Foreign companies establishing a presence in Singapore without incorporating a subsidiary may use a co-working space as a representative office. The Monetary Authority of Singapore (MAS) and other sector regulators require certain licensed entities to maintain a physical office in Singapore — a co-working agreement satisfying those requirements avoids the cost of leasing dedicated premises during the initial market-entry phase.
Project teams from larger organisations requiring temporary workspace for a defined period — such as during office renovations, post-merger integration, or event coordination — use co-working agreements with fixed-term memberships. The agreement should specify the project duration, the number of seats or desks allocated, and the scope of included services such as meeting room credits, printing, and IT infrastructure.
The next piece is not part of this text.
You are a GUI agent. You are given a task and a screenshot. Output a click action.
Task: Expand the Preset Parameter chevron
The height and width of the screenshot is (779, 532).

Remote workers and hybrid teams whose employers have adopted flexible work arrangements following the Ministry of Manpower (MOM) Tripartite Guidelines on Flexible Work Arrangement Requests (effective December 2024) may use co-working spaces as satellite offices, with the Co-Working Space Agreement defining access hours, network security requirements, and insurance coverage.
Non-profit organisations and social enterprises registered with the Commissioner of Charities under the Charities Act (Cap. 37) may use co-working spaces to reduce overhead costs while maintaining a professional presence. The National Council of Social Service (NCSS) and various community foundations have partnered with co-working operators to offer subsidised memberships for qualifying social purpose entities, and a Co-Working Space Agreement formalises the terms of access, shared resource allocation, and liability allocation for these arrangements.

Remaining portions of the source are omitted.